A situação repetiu-se na semana passada, com dois guardas prisionais do Estabelecimento Prisional de Angra do Heroísmo (ilha Terceira) a terem de ficar 75 horas ininterruptas a acompanhar um recluso que teve de ser presente ao tribunal de São Jorge.

«Infelizmente, é uma situação recorrente que nós pensávamos já estar resolvida, visto que há aproximadamente um ou dois anos nós pedimos a sensibilidade da direção do Estabelecimento Prisional de Angra do Heroísmo e disseram-nos que iriam efetuar as diligências necessárias. E agora deparamo-nos com o mesmo problema», afirmou o sindicalista.

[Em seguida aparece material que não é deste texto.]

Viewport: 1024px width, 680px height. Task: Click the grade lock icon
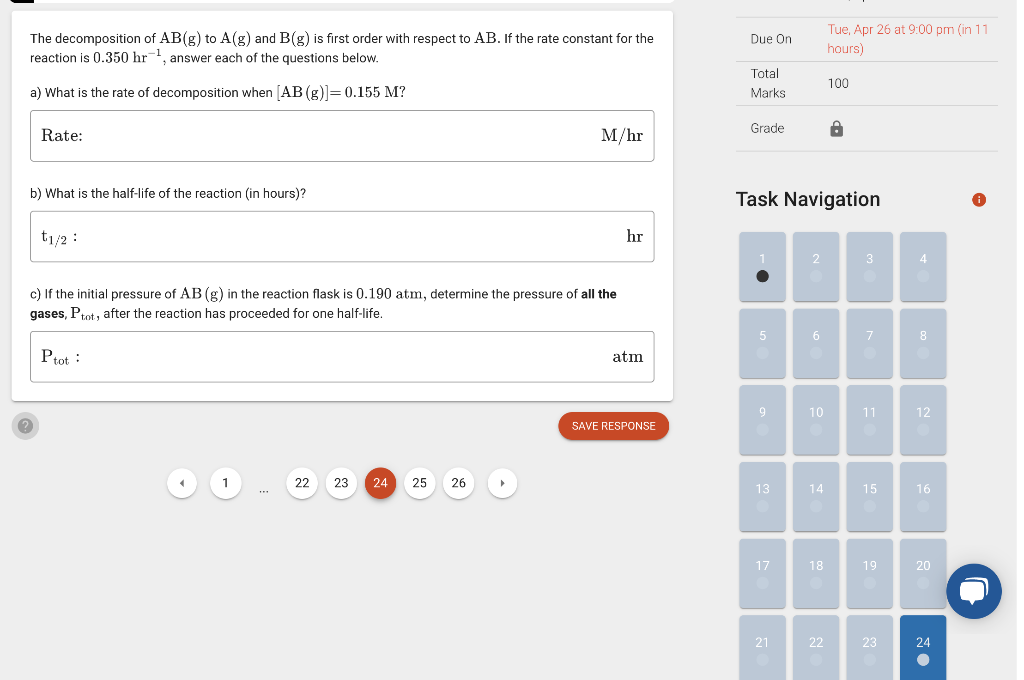pos(837,129)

Para Jorge Alves, «tem havido falta de vontade dos responsáveis» em resolver esta questão e aponta para duas possíveis soluções, que o sindicato já propôs à direção-geral responsável pelos serviços prisionais.

«O recluso poder ficar nas instalações da polícia, onde os guardas podem ter outras condições para pernoitar e com o apoio da própria polícia local. No caso de não ser possível ficar na polícia, fazerem-se deslocar pelo menos três guardas e garantir que no local os guardas tenham não só condições mais dignas como melhores condições para fazerem a vigilância do recluso», disse.